Sentencing reform is critical to any real reformation of the PIC. Advocates and activists must continue to push legislators toward more and more revision of sentencing policy. The goal here is to reform sentencing in a way that funnels nonviolent, lower-level offenders into prison alternatives—giving serious consideration to correctional facilities focused on rehabilitation and community-based practices. Real reform efforts must be organic, emerging in local contexts in ways that address local issues and local concerns. This is especially important for sentencing reform and the challenges of reentry, which are particular to specific communities.

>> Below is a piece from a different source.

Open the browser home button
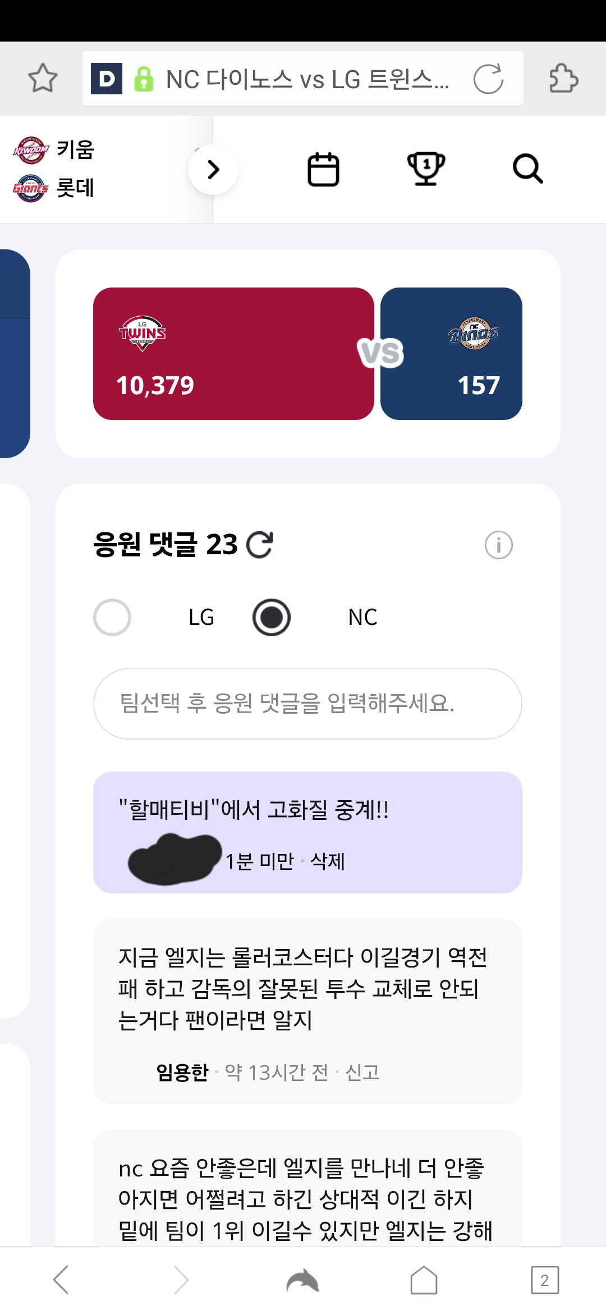 [x=424, y=1280]
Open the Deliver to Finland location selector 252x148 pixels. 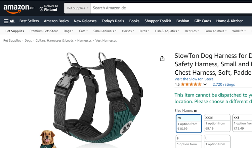(x=49, y=8)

Reasonable sentencing should be another important feature of the prison reform effort. Mandatory minimums should be abolished, as they create overly aggressive, overly empowered prosecutors. They give the prosecution too much leverage in the criminal justice system and, in too many ways, eliminate the power of judges to make smarter judicial decisions. Lastly, sentencing disparities that are either inherently or consequently biased by race, class, or gender must be eradicated.

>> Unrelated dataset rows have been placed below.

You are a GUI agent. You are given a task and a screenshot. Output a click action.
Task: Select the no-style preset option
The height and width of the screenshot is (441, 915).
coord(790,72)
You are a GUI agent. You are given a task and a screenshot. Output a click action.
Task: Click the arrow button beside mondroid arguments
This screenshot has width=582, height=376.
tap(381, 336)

Long before criminal court proceedings, the tentacles of the Prison Industrial Complex reach deep into poor communities of color through government policies like the War on Drugs and a wide range of aggressive tactics by local law enforcement. Real reform requires an end to racial profiling, the “broken windows” strategy, stop and frisk tactics, and greater diversity within the ranks of police themselves. Militarizing local law enforcement with combat weapons and the equipment of war will also have to be curtailed if the PIC is ever to be reformed. Policing cannot look like warfare if it is to achieve its purpose—to protect and serve—in actuality or in perception.
Indeed there are a great many other considerations for reforming the Prison Industrial Complex, some of them not readily apparent given the overwhelming quantity of data on the prison system itself. Clearly, however, some of the broader societal remedies include a radical reinvestment in public education; ending homelessness and developing more comprehensive affordable housing policies; and decriminalizing certain controlled substances. Given what we know about the War on Drugs, any real reform of the PIC must include the END of the drug war. The War on Drugs is a war on poor people of color, and it has been an abject failure.
Most scholars, reformers, abolitionists, and activists engaged in the struggle to change America's prison addiction also understand that for, all of the possibilities that policy changes represent, real reform must begin with a change in the nation's perception of criminal justice and incarceration. Unless and until the citizenry is ready to wean itself from the abiding sense that punishment is the central purpose of incarceration, the United States will not be able to alter its status as the world's leading incarcerator.
Finally we have to be prepared to humanize criminals, and not just the nonviolent ones. Given the scope of the Prison Industrial Complex—its size (2.2 million inmates), its complexity, and the vast economic investments and profits in the system—only a radical revision of how we view crime, criminals, and criminality can move the needle in the right direction. As antidrug advocates often maintain, a harm-reduction approach to drug abuse—or in this case, mass incarceration—is more likely to yield constructive results.